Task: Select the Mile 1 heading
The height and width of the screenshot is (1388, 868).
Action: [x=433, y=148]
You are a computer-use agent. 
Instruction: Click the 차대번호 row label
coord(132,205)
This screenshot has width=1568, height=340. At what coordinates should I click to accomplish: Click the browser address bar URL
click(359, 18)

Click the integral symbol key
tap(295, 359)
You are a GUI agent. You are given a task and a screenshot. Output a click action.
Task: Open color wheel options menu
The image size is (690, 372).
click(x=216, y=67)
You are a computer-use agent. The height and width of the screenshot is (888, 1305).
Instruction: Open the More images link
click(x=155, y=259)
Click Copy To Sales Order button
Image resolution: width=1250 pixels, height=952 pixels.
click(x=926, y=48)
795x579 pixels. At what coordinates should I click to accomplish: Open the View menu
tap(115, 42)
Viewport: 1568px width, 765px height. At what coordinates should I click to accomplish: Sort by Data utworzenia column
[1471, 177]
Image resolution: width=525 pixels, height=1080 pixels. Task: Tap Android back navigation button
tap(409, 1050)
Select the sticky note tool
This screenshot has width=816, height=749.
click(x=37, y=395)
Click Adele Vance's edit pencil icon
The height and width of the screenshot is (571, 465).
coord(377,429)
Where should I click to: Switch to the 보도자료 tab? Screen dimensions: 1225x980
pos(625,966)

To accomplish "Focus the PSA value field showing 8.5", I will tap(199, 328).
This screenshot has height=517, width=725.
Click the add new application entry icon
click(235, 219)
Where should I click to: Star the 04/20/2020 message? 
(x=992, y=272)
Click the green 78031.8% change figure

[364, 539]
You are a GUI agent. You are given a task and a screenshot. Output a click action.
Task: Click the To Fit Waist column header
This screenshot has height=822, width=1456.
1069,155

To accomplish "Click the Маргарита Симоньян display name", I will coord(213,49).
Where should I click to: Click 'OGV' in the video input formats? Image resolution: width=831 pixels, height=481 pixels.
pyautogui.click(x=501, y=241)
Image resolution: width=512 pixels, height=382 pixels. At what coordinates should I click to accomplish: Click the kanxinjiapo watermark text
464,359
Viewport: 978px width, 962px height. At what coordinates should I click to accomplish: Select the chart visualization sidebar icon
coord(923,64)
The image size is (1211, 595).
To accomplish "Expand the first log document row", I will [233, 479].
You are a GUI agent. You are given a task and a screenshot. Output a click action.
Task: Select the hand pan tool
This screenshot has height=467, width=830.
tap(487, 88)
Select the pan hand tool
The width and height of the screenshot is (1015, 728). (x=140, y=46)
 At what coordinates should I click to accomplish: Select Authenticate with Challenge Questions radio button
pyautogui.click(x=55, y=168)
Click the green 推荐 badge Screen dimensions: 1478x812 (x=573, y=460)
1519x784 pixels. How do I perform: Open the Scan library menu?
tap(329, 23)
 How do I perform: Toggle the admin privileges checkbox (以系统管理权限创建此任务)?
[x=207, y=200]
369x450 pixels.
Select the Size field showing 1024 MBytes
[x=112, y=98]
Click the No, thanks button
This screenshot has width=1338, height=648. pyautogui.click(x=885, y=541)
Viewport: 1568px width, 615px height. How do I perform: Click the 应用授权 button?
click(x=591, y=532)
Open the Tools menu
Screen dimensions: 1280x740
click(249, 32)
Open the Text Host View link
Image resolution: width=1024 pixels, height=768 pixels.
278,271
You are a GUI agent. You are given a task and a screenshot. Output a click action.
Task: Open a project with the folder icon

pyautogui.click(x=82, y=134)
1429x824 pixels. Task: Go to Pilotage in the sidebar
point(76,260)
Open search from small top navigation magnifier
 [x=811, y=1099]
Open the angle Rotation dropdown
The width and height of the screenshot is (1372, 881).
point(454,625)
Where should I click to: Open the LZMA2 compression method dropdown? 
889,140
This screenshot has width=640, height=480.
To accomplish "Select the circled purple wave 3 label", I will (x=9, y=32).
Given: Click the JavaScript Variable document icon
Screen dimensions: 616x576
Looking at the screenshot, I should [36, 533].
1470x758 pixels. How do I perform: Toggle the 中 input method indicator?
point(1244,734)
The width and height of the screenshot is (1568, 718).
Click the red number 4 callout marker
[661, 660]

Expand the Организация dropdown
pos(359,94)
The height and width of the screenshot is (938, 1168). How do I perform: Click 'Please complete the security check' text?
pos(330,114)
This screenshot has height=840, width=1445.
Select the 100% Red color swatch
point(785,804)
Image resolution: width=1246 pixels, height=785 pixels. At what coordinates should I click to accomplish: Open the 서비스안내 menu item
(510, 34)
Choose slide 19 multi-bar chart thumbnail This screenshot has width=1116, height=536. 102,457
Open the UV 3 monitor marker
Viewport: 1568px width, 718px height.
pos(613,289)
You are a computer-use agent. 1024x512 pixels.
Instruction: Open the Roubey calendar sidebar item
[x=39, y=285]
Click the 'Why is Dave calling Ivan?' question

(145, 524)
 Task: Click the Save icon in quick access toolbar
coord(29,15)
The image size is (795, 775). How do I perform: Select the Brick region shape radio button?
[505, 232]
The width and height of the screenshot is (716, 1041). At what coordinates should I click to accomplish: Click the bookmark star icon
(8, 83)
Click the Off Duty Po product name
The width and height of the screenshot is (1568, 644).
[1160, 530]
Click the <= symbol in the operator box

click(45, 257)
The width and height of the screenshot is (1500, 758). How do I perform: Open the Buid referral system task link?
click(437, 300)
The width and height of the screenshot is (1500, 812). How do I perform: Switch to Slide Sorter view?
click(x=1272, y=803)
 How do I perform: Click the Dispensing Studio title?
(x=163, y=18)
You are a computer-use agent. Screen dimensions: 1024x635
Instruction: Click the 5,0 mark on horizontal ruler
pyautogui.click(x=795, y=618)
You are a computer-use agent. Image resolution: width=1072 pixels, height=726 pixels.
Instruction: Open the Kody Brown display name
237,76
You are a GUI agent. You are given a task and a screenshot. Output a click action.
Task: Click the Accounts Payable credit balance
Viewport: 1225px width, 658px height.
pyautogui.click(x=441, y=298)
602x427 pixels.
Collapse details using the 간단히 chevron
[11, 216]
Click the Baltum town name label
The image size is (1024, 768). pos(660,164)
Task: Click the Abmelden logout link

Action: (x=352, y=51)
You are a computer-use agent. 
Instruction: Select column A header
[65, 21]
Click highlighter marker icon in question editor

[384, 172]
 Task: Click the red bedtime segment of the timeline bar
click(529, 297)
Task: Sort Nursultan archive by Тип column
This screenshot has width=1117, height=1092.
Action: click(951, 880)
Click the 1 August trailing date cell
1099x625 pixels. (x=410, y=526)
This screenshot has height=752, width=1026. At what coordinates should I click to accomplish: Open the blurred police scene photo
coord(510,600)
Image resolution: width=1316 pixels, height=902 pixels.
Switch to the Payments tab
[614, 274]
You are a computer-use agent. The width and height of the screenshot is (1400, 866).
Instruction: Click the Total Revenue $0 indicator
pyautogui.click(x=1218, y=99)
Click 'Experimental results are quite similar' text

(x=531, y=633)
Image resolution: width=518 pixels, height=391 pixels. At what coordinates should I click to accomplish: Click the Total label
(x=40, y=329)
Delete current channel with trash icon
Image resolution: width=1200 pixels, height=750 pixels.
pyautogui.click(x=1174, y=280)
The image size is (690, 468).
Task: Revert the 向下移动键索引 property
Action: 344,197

_ _ _ _

__ACTION ITEM__:
Count up the lines in the material above that contain the string "will", then state that figure alone.

__EXERCISE RESPONSE__:
4